Per il momento, dunque, Gabriele resta agli arresti domiciliari, e se il Promotore di Giu­stizia non presenterà appello entro i termi­ni, la condanna diventerà esecutiva e la pe­na dovrà essere scontata. Se ciò dovesse ac­cadere, ha spiegato il direttore della Sala Stampa vaticana padre Federico Lombardi, Gabriele non sarà consegnato a un carcere italiano, come pure potrebbe essere in base agli accordi Lateranensi, ma tornerà in una cella della caserma della Gendarmeria vati­cana, dove già ha trascorso oltre 50 giorni di detenzione prima del processo.
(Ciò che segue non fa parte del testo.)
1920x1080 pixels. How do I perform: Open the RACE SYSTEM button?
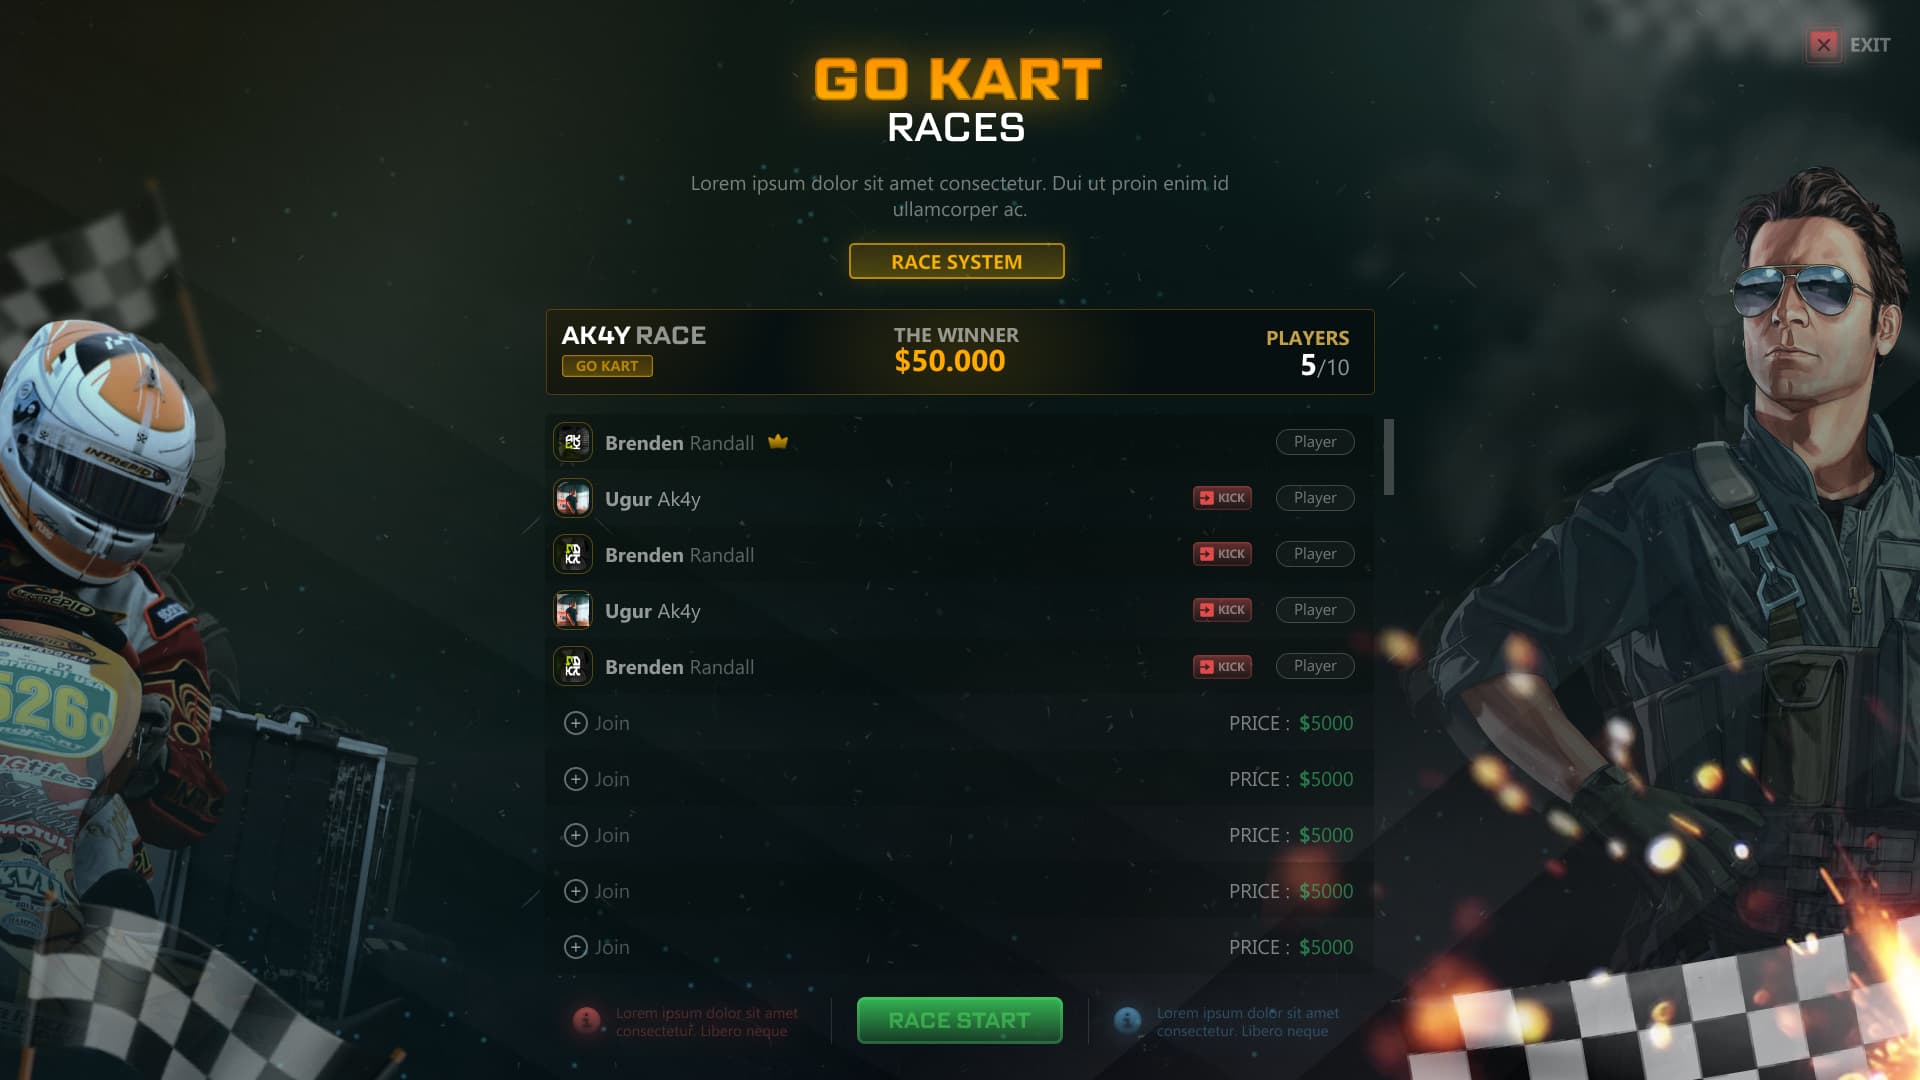click(x=957, y=261)
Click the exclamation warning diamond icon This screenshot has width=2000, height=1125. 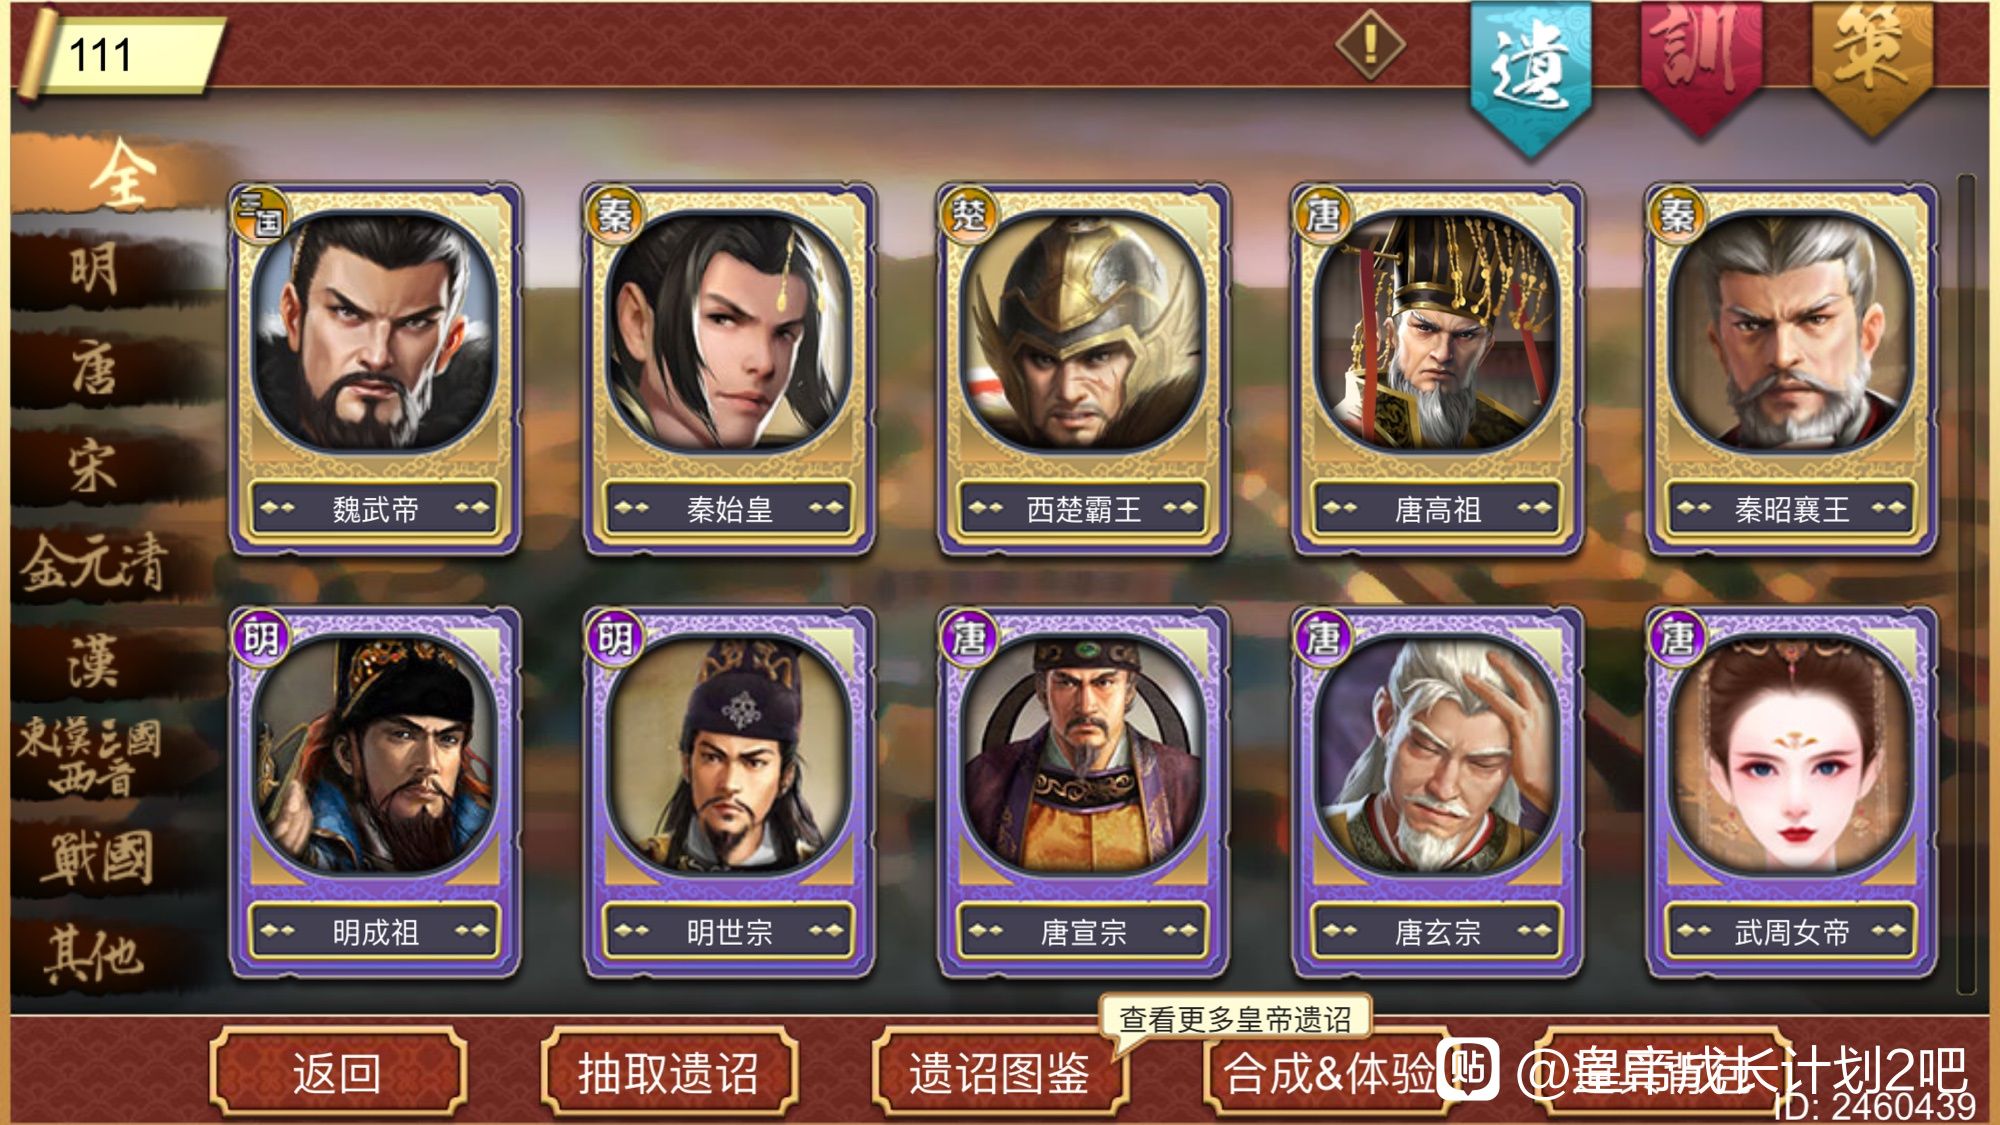pyautogui.click(x=1370, y=44)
Se si verificasse questa eventualità, ci saran­no tuttavia da definire le questioni ammini­­strative connesse, ha spiegato ancora Lom­bardi: niente stipendio, ovviamente, pur se sarà necessario trovare una formula che ten­ga conto delle condizioni della moglie e dei tre figli. Certo, ha aggiunto il portavoce vati­cano, la grazia del Papa «rimane una possi­bilità », ma non si può prevedere «se, come e quando». Verosimilmente, bisognerà aspet­tare, se non l’esito delle altre indagini in cor­so per individuare eventuali altri autori del­la fuga di documenti, quanto meno il pro­cesso al tecnico informato Claudio Sciar­pelletti, accusato di favoreggiamento nel fur­to aggravato di documenti riservati dal Vati­cano, e che come annunciato ieri inizierà il prossimo 5 novembre. Sciarpelletti avrebbe dovuto essere processato con Gabriele, ma alla prima udienza del processo la sua posi­zione, su richiesta della difesa accolta dal Tri­bunale, era stata stralciata. A presiedere la Corte nel nuovo giudizio sarà ancora Giu­seppe Dalla Torre, e giudici a latere Paolo Pa­panti- Pelletier e Venerando Marano. Per Ga­briele, che sarà testimone per la difesa nel nuovo processo, resta infine aperta «la pos­sibilità » che il Promotore di Giustizia «si ri­servi di continuare l’istruttoria – osservato Lombardi – per altri possibili capi di impu­tazione » che risultassero a suo carico. Inol­tre, ha concluso, la magistratura vaticana ha ancora aperto il fascicolo sulle condizioni detentive in cui l’ex aiutante di camera del Papa è stato tenuto, accusando in sostanza di maltrattamenti la Gendarmeria. Che, a sua volta, s’è riservata di denunciare Gabriele per calunnia se le risultanze dell’istruttoria risultassero negative.